Stray electrical currents, or differences in electrical potential between two points, can occur between a pool, the pool equipment, and the surrounding metal objects such as nearby windows of a home. So the National Electrical Code (NEC) requires that the pool equipment, and all metal within a 5-foot radius of the edge of the pool up to 12-feet high be connected together with copper wiring to the metal reinforcing steel in the pool and the panel ground. This is called equipotential bonding.

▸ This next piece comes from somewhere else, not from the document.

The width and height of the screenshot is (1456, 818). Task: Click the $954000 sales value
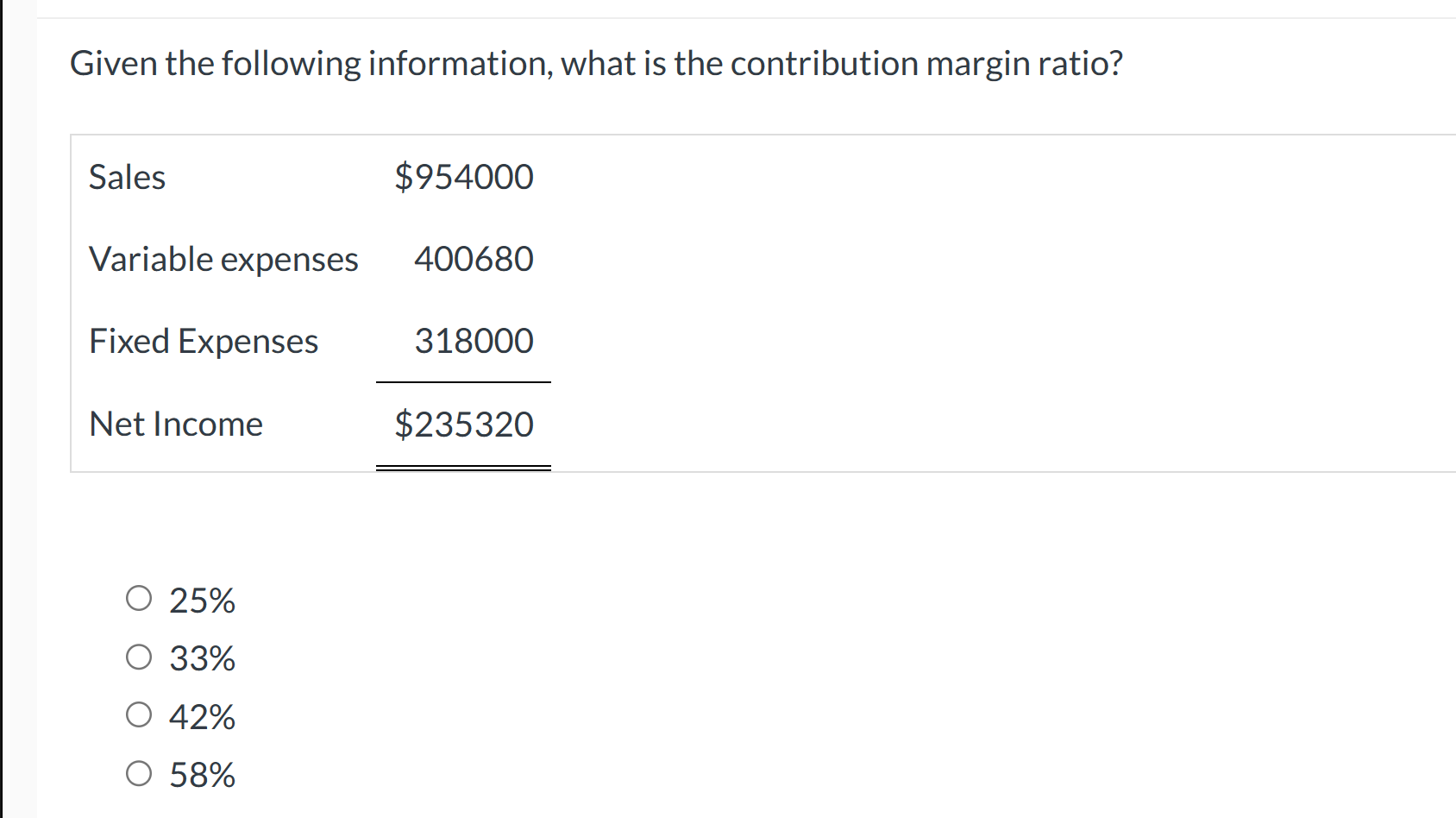coord(464,177)
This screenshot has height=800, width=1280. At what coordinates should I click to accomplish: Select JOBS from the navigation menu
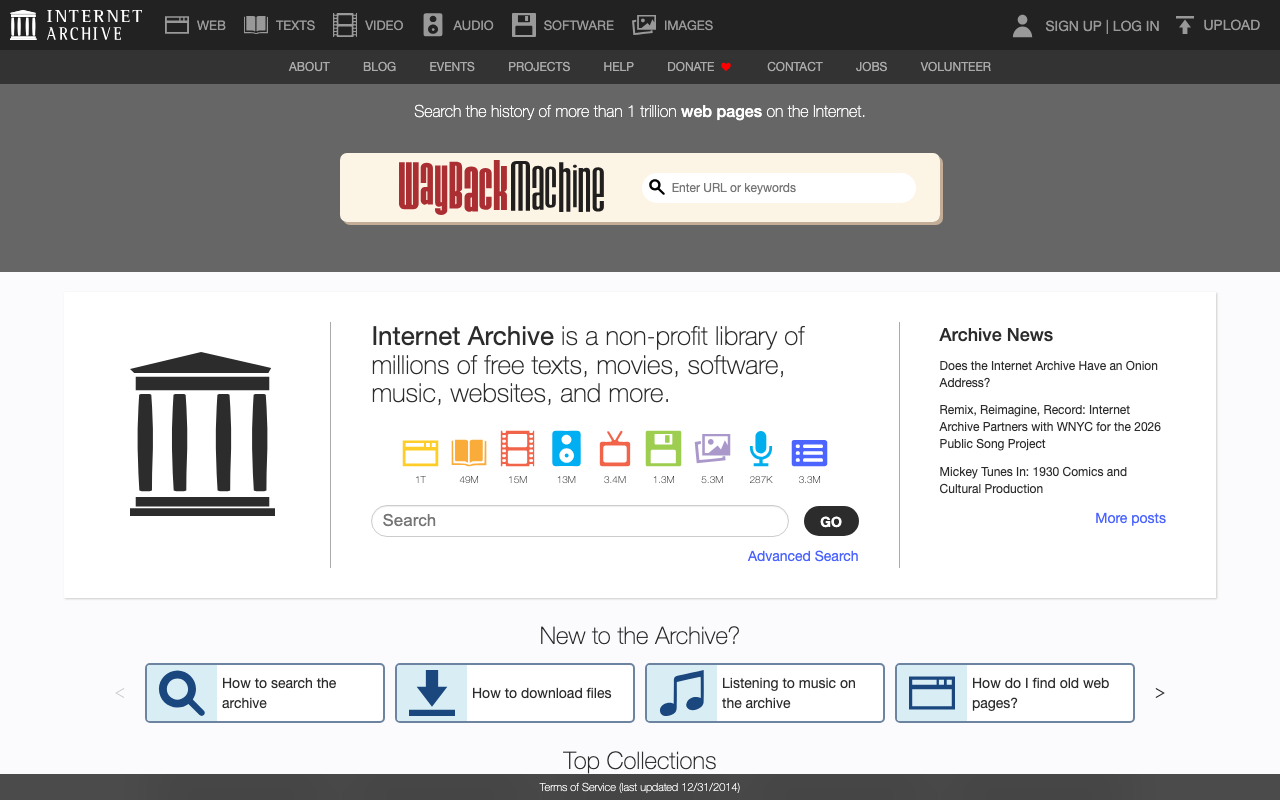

    Swimming pools first appeared in the NEC in the 1962 edition, and the section was a brief three pages long. Here’s the first bonding citation in the 1962 code, although it was not initially called bonding:

680-7. Grounding
- (a) All metallic conduit, piping systems, pool reinforcing steel, light fixtures, and the like, shall be bonded together and grounded to a common ground. The metal parts of ladders, diving boards, and their support, shall be grounded.
- (b) No pool equipment shall be grounded to an external grounding electrode that is not common to the pool ground (deck box or transformer enclosure).
- (c) An unbroken No. 14 AWG, or larger, insulated copper wire shall be provided for a grounding conductor from the deck box to the distribution panel ground.
- (d) Metallic raceways shall not be depended upon for grounding. Where exposed to pool water and in other corrosive areas such as in pump houses or adjacent to water treating and other equipment, the grounding of the non-current carrying parts shall be by means of an insulated copper conductor sized in accordance with Section 250-95.

    The 1965 edition changed the ground wire requirement from #14 AWG to the larger #8 AWG, along with other minor additions. Then the 1968 edition introduced the word “bonding” for the unbroken connection between all components that was required, and specified the five-foot radius rule that we know today. Equipotential bonding code has continued to be improved in each code cycle up to today. 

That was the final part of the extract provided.